------ Sezione del documento ------

Verso la fine del XIX
secolo, su queste vie d’acqua erano in navigazione più di dodicimila
imbarcazioni cariche di materiale e trainate da un rimorchiatore dotato di una
potente macchina a vapore con un’elica. Esso tirava dietro di sé un certo
numero di battelli assicurati a un cavo. Il Grand Bras aveva dovuto essere
sventrato per far passare le grandi chiatte. Poiché in quel periodo nella
capitale si costruivano circa un milione di case all’anno, esse trasportavano
molto materiale da costruzione. Le pietre da taglio, le pietre molari, la
calce, il gesso e la sabbia formavano dei mucchi enormi sugli argini del
fiume.
In occasione della prima Esposizione universale del 1867
erano anche entrati in funzione i battelli a elica, che raggiungevano la
velocità di 16 chilometri all’ora. L’aumento del traffico ha determinato
l’urbanizzazione del fiume, così, man mano, sono stati costruiti o aggiunti dei
muri di sostegno, delle piattaforme con le rampe, delle scalinate, delle
balaustrate, dei parapetti… Nel 1885, anno di un’Esposizione universale, sono
stati trasportati sedici milioni di passeggeri dall’Ecole militaire, a les
Invalides, a place de la Concorde e agli Champs-Elysées.
E’ anche grazie alle Esposizioni universali se oggi,
solcando la Senna, si attraversa un panorama cronologico unico al mondo, dato
che essa era l’asse principale della mostra e i padiglioni erano installati
sulle sue rive. E’ in quell’occasione che è stato costruito il ponte Alessandro
III, pieno di decorazioni, oltre al Grand Palais e al Petit Palais sugli
Champs-Elysées. L’Esposizione del 1937 era dedicata alle arti e alla tecnica
applicate alla vita moderna. Quell’anno è stato ingrandito il ponte di Iéna ed
è stato creato il museo d’Arte moderna.

------ Informazioni fornite ------

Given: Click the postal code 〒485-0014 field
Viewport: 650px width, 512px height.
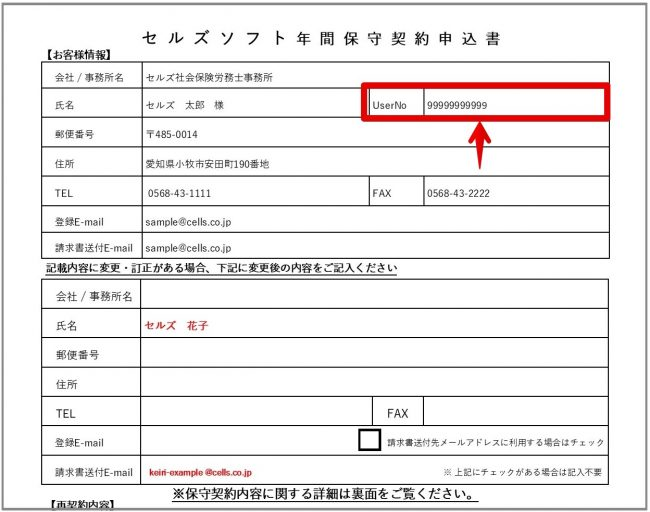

------

_Istruzioni di lavoro_:
A: Secondo la sezione del documento, quale velocità raggiungevano i battelli a elica entrati in funzione all'epoca della prima Esposizione universale del 1867?
B: Stabilisci se le seguenti affermazioni concordano con la sezione del documento, rispondendo sì o no e citando letteralmente le parole che lo decidono: (i) nel 1885 furono trasportati sedici milioni di passeggeri; (ii) il ponte di Iéna fu costruito per l'Esposizione del 1937; (iii) le pietre da taglio venivano ammucchiate sugli argini del fiume.

_Risposte attese_:
A: 16 chilometri all'ora.

B:
(i) Sì: «Nel 1885, anno di un’Esposizione universale, sono stati trasportati sedici milioni di passeggeri».
(ii) No: «Quell’anno è stato ingrandito il ponte di Iéna».
(iii) Sì: «Le pietre da taglio, le pietre molari, la calce, il gesso e la sabbia formavano dei mucchi enormi sugli argini del fiume».